**Saved data entries:**
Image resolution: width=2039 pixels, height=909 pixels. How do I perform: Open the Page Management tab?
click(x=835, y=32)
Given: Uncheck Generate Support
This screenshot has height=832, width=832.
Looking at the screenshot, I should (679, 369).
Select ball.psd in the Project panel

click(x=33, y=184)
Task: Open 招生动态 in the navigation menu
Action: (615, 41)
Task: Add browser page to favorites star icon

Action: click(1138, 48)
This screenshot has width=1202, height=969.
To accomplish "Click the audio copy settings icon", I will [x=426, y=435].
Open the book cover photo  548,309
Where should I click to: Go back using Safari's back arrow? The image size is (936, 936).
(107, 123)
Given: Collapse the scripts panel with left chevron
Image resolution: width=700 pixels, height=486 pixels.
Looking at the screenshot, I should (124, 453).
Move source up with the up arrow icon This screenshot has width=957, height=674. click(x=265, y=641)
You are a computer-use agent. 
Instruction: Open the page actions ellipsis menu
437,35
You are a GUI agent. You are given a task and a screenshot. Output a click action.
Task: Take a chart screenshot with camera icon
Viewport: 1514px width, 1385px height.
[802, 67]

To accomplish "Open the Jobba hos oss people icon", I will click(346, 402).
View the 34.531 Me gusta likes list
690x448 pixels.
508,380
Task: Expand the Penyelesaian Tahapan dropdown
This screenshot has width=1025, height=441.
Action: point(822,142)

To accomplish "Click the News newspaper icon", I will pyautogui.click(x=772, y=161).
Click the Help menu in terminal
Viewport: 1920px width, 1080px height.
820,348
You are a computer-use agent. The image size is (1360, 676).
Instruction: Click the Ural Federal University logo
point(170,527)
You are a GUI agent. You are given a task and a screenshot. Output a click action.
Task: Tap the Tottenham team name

**Task:**
Copy out each record word for word.

**Completed task:**
Image resolution: width=2039 pixels, height=909 pixels. How do I perform: Open the Page Management tab?
click(x=835, y=32)
Given: Uncheck Generate Support
This screenshot has height=832, width=832.
Looking at the screenshot, I should (679, 369).
Select ball.psd in the Project panel

click(x=33, y=184)
Task: Open 招生动态 in the navigation menu
Action: (615, 41)
Task: Add browser page to favorites star icon

Action: click(1138, 48)
This screenshot has width=1202, height=969.
To accomplish "Click the audio copy settings icon", I will [x=426, y=435].
Open the book cover photo  548,309
Where should I click to: Go back using Safari's back arrow? The image size is (936, 936).
(107, 123)
Given: Collapse the scripts panel with left chevron
Image resolution: width=700 pixels, height=486 pixels.
Looking at the screenshot, I should (124, 453).
Move source up with the up arrow icon This screenshot has width=957, height=674. click(x=265, y=641)
You are a computer-use agent. 
Instruction: Open the page actions ellipsis menu
437,35
You are a GUI agent. You are given a task and a screenshot. Output a click action.
Task: Take a chart screenshot with camera icon
Viewport: 1514px width, 1385px height.
[802, 67]

To accomplish "Open the Jobba hos oss people icon", I will click(346, 402).
View the 34.531 Me gusta likes list
690x448 pixels.
508,380
Task: Expand the Penyelesaian Tahapan dropdown
This screenshot has width=1025, height=441.
Action: point(822,142)

To accomplish "Click the News newspaper icon", I will pyautogui.click(x=772, y=161).
Click the Help menu in terminal
Viewport: 1920px width, 1080px height.
820,348
You are a computer-use agent. The image size is (1360, 676).
Instruction: Click the Ural Federal University logo
point(170,527)
You are a GUI agent. You are given a task and a screenshot. Output a click action.
Task: Tap the Tottenham team name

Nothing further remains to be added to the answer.